Si è avvalso della facoltà di non rispondere l'ex manager del policlinico di Messina, Salvatore Iacolino, convocato per essere interrogato dalla procura di Palermo che lo ha iscritto nel registro degli indagati per concorso esterno in associazione mafiosa. Accompagnato dai suoi legali, gli avvocati Giuseppe di Peri e Arnaldo Faro, ha preferito non rispondere alle domande dei pubblici ministeri. Iacolino, nominato alla guida del nosocomio poco più di una settimana fa, è accusato di avere favorito le attività imprenditoriali del mafioso Carmelo Vetro, suo compaesano - entrambi sono originari di Favara - e di averlo introdotto a personaggi di rilievo della amministrazione regionale e della politica come la vicepresidente dell'antimafia regionale Bernadette Grasso, il capo della protezione civile Salvatore Cocina e manager delle Asp siciliane. In cambio l'indagato, che è stato in passato eurodeputato, avrebbe avuto finanziamenti per campagne elettorali e assunzioni di persone a lui vicine. Nella sua abitazione, durante una perquisizione, sono stati trovati i 90.000 euro in contanti. L'indagine nasce da attività investigative sul boss di Favara e ha portato alla scoperta di un sistema di mazzette pagate dal capo mafia al dirigente regionale Giancarlo Teresi. Entrambi sono stati arrestati. Grazie ai suoi rapporti con il funzionario, Vetro avrebbe avuto appalti in commesse pubbliche relative allo smaltimento dei rifiuti, settore di cui si occupava la sua società An.Sa srl., nonostante una condanna a nove anni per associazione mafiosa, passata in giudicato, gli avrebbe dovuto impedire di lavorare con la pubblica amministrazione.
Il trojan nel telefono di Vetro
Dalle intercettazioni effettuate tramite un trojan installato sul telefono di Carmelo Vetro emergerebbero collegamenti con una rete di relazioni all’interno della Regione siciliana, coinvolgendo sia l’assessorato alle Infrastrutture sia quello alla Sanità, come riportato da Repubblica.
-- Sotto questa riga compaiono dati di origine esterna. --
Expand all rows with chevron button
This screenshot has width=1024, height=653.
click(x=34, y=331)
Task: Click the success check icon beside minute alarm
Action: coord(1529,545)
L’uomo, arrestato martedì dagli agenti della Sisco di Palermo e della Squadra mobile di Trapani in collaborazione con i colleghi della Dia, ha scelto di non rispondere durante l’interrogatorio davanti al gip Filippo Serio. Al centro delle indagini vi sarebbero anche temi legati a politica e massoneria, con un ruolo chiave attribuito al rapporto tra Vetro e Iacolino. Secondo l’accusa, quest’ultimo avrebbe agevolato il mafioso nell’aprire diverse porte, mentre il boss, in cambio, avrebbe garantito appoggio in alcune campagne elettorali, come emerge dalle sue stesse dichiarazioni intercettate. Gli inquirenti starebbero inoltre analizzando i flussi elettorali nella provincia di Agrigento, area in cui la famiglia Vetro ha mantenuto una costante influenza. Le intercettazioni rivelano anche i legami massonici di Carmelo Vetro: attraverso alcuni “fratelli” di loggia, il boss avrebbe ottenuto informazioni su funzionari e dirigenti regionali. Iacolino rappresentava un ulteriore punto di riferimento per Vetro, che trasmetteva poi dati e valutazioni al suo socio nascosto, l’imprenditore di Barcellona Pozzo di Gotto Giovanni Aveni, nei confronti del quale la procura ha ora richiesto l’arresto.